- ベストアンサー
宮沢賢治の文章「北守将軍と三人兄弟の医者」です。長文ですけど、すみません
宮沢賢治を研究していて、問題の文は『北守将軍と三人兄弟の医者』の一部分である」 大きな剣を空にあげ、声高々と歌っている。 「北守将軍ソンバーユーは いま塞外の砂漠から やっとのことで戻ってきた。 勇ましい凱旋だと云いたいが 実はすっかり参って来たのだ...... それからどうだもう見るものは空ばかり 風は乾いて砂を吹き 雁さえ干せてたびたび落ちた おれはその間馬でかけ通し 馬がつかれてたびたびペタンと座り 涙をためてはじっと遠くの砂を見た。 その度ごとにおれは鎧のかくしから 塩をすこうし取り出して 馬に嘗めさせては元気をつけた。 その馬も今では三十五歳 五里かけるにも四時間かかる。 それからおれはもう七十だ。 とても帰れまいと思っていたが ありがたや敵が残らず脚気で死んだ 今年の夏はへんに湿気が多かったでな。 それに脚気の原因が あんまりこっちを追いかけて 砂を走ったためなんだ そうしてみればどうだやっぱり凱旋だろう。 殊にも一つほめられていいことは 十万人もでかけたものが 九万人まで戻って来た。 死だやつらは気の毒だが 三十年の間には たとえいくさに行かなくたって 一割ぐらいは死ぬんじゃないか。...... 質問(1)「勇ましい凱旋だと云いたいが 実はすっかり参って来たのだ」 この歌詞の意味がちょっと分からないのですが... 質問(2)「黄色な昔」ほかの言葉で言い換えることができますか。 質問(3)「ありがたや敵が残らず脚気で死んだ 今年の夏はへんに湿気が多かったでな。」 敵と戦って勝ったのではなくて、敵が皆脚気で死んで将軍は勝ったのですか。理解できないのですが。 質問(4)「たとえいくさに行かなくたって 一割ぐらいは死ぬんじゃないか。」 意味が分からないのですが、ほかの言葉で説明していただきたいと思います。
- みんなの回答 (4)
- 専門家の回答
質問者が選んだベストアンサー
こんにちは。簡単な言葉で置き換えてみますね。 質問(1)「勇ましい凱旋だと云いたいが実はすっかり参って来たのだ」→「堂々とした勝利の行進だと言いたいけれど、本当はへとへとに疲れ切って帰ってきたのだ」 質問(2)「黄色な昔」→「色あせた昔」(記憶がはっきりとしない昔)?? (この文のどこに出てきたのでしょう?) 質問(3)「ありがたや敵が残らず脚気で死んだ今年の夏はへんに湿気が多かったでな。」→ 運良く、敵がみんな脚気という病気で死んでくれた。そのお陰で戦わなくても勝利した、でいいと思います。湿気が多いと脚気(神経痛の一種)になりやすいらしいです。 質問(4)「たとえいくさに行かなくたって、一割ぐらいは死ぬんじゃないか。」→「たとえもし戦争に行かないとしても、人間30年の年月の間には、1割(10%)(この場合は1万人)位は病気や事故で死ぬんじゃないだろうか。(だから、かわいそうだけれど1割位の戦死者は仕方がない)」 参考になりましたら、幸いです。
その他の回答 (3)
余計な誤情報を書いてしまいました。No.#3の回答中、独断で似ているのでは?と勧めた絵本のタイトル、版元が間違っていました。すみません。 「シナの五にんきょうだい」瑞雲舎 です。 アマゾンのURLをあげておきます。
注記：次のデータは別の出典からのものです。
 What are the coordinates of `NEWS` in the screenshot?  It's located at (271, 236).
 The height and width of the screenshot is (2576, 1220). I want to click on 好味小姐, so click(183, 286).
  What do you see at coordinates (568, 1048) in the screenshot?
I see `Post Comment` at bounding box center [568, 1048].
質問(2)「黄色な昔」は、黄砂の形容を含んでいるのではないかと思います。 「永いこと吹き続けた黄砂の紗を隔ててふりかえる昔」です。 私も宮沢賢治好きです。彼の物語は物語によって味わいが違うところがまた魅力だと思いますが、これはユーモラスというか、青天井が開いているところがありますよね。 昔「シナの三兄弟」という横長の子供向け絵本がありましたが、今もあるのかなあ。 (シナだからタイトルが変えられているかもしれません。岩波書店か福音館が版元です) おもしろいですよ。ちょっと似た味わいかな、と思います。 (経験者とは「私も賢治好き!」、自信ありは「好きだから」です。好き好き。)
- kitanoms
- ベストアンサー率30% (140/454)
将軍は30年、厳しい砂漠のなかで馬に乗ったまま一度も降りることなく戦ってきたのですね。その結果心身ともに病んでしまったために、3人兄弟の医者にかかるのですから、大いに参っているというのは彼の正直な気持ちでしょう。しかし、敵軍がたまたま脚気(栄養不良)で全滅してしまい帰国することができたのでした。戦いに勝ったのではないけれど、敵を滅ぼしたのだから凱旋といっていいだろう、それに味方は1割しか死んでいない。このくらいは戦場でなくても死ぬのではないか。といったことを歌っているのではないでしょうか。 「きいろな昔」というのは賢治独特の表現で普通の言葉には置き換わらないのではないでしょうか。研究者である質問者ご自身で、ほかの部分とつき合わせて考えられるべき部分ではないかと思います。